Pourquoi l'enquête ?

L’objectif principal de l’enquête est de documenter et mesurer les discriminations et l’expérience des rapports sociaux de genre, classe, « race », orientation sexuelle, handicap / santé et opinions politiques et appartenances syndicales, qui sont parmi les principaux critères de discrimination reconnus dans le droit français. L’enquête repose sur l’hypothèse que cette expérience varie selon les disciplines académiques, les statuts et degrés de précarité des personnes concernées (étudiant.e.s et personnels), le niveau d’études, les rapports hiérarchiques, les établissements (climats de travail, politiques, organisations).

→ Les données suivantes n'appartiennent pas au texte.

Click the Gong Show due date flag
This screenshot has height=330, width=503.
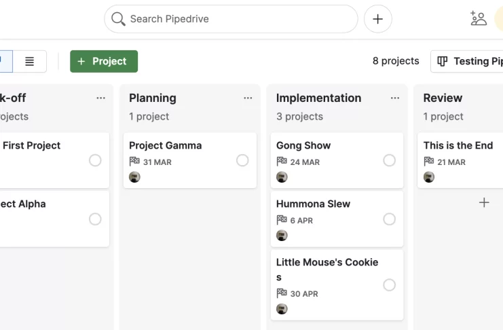(x=282, y=161)
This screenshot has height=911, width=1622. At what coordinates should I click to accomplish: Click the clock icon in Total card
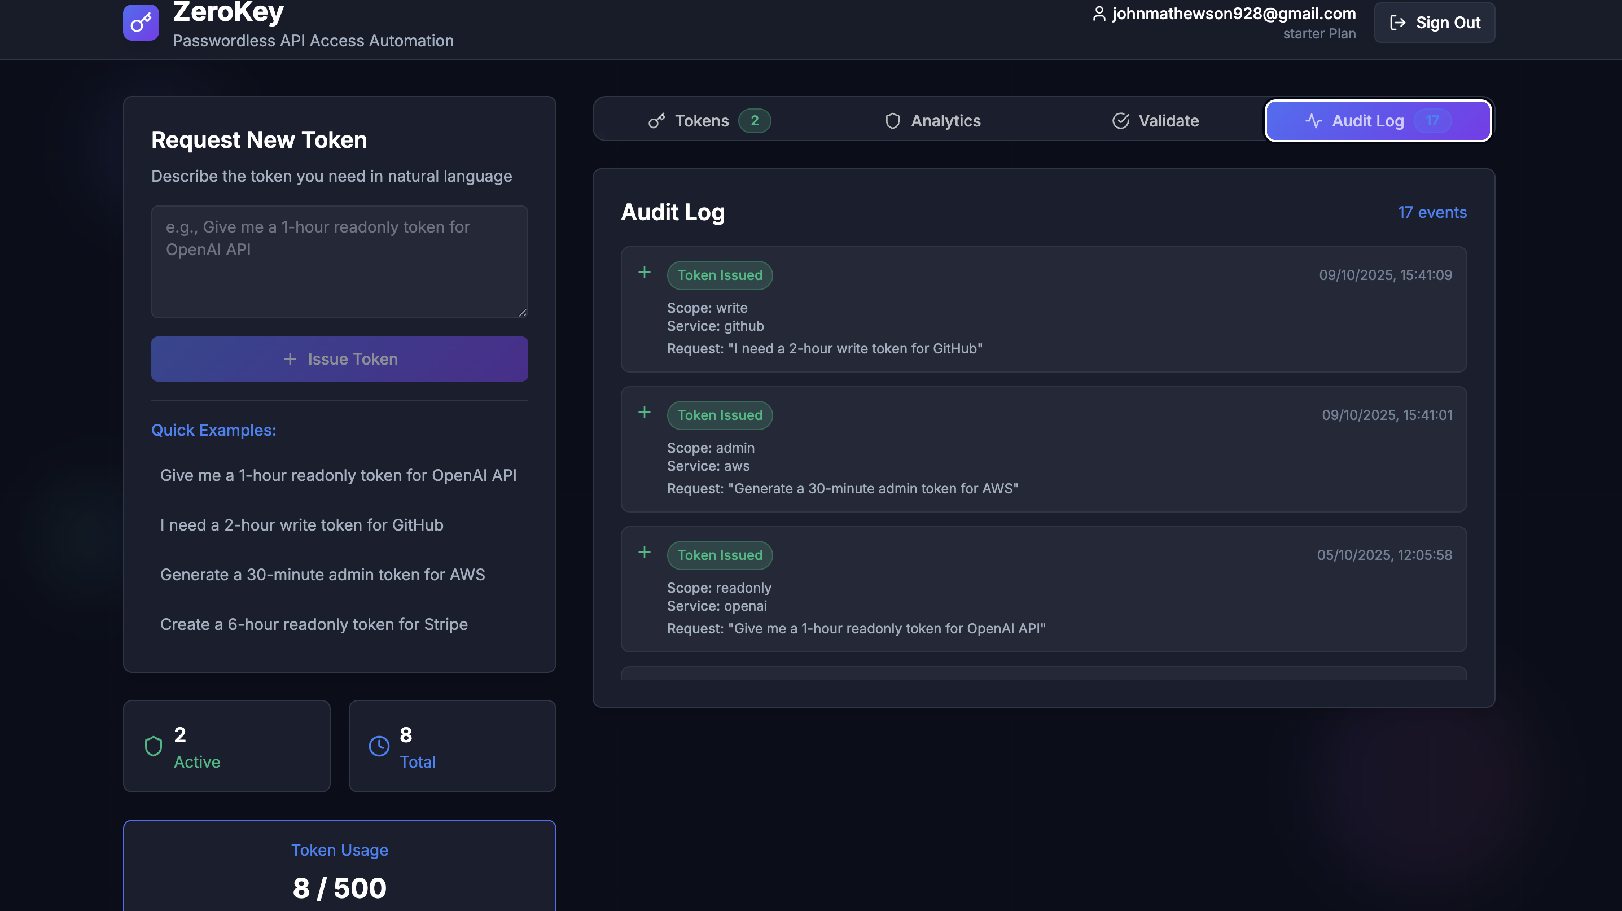coord(378,746)
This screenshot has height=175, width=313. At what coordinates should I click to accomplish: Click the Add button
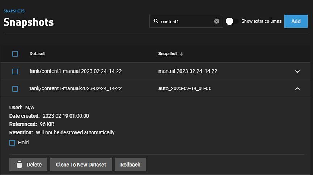pyautogui.click(x=296, y=21)
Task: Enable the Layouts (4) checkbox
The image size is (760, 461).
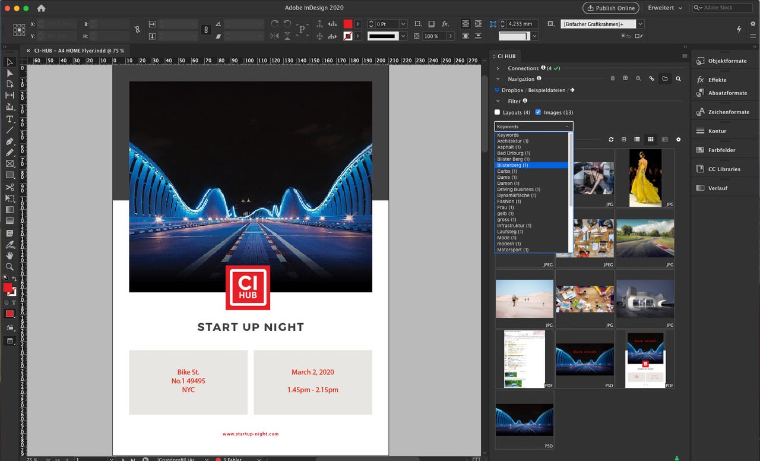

Par ailleurs, le projet d’enquête bénéficie des apports méthodologiques d’une série de travaux importants qui ont déjà traité de ces questions dans divers secteurs de la société française (TeO, VIRAGE-Universités, ARDIS, ONVE, etc.). Ces travaux ont notamment démontré l’importance d’affiner la saisie des caractéristiques sociales, origines sociales et régionales, identités de genre, etc., statistiquement corrélées aux expériences de traitements inégalitaires. Un autre enseignement issu de ces enquêtes est que le phénomène discriminatoire est d’autant mieux saisi que les approches sont multipliées et que les questions s’attachent aux critères objectifs et aux expériences subjectives (la conscientisation des rapports sociaux étant variable, il sera nécessaire de croiser ces informations).

Le volet principal d’enquête que constitue le questionnaire en ligne (envoi d'un lien personnalisé dans votre boîte email) sera complété par une série d’entretiens semi-directifs auprès de répondants volontaires (se signalant via le questionnaire) en vue d’approfondir certains aspects et situations concrètes qui apparaissent comme des angles morts des analyses statistiques.

En articulant les différents rapports sociaux – classisme, sexisme, racisme, LGBT-phobies, validisme, notamment –, il s’agit non seulement de produire une connaissance prenant en compte les logiques dites « intersectionnelles », soit l’imbrication des rapports sociaux, mais aussi de favoriser une meilleure articulation des politiques d’établissements sur ces différents critères, sans réduction, particularisation ou hiérarchisation entre des questions toutes également importantes.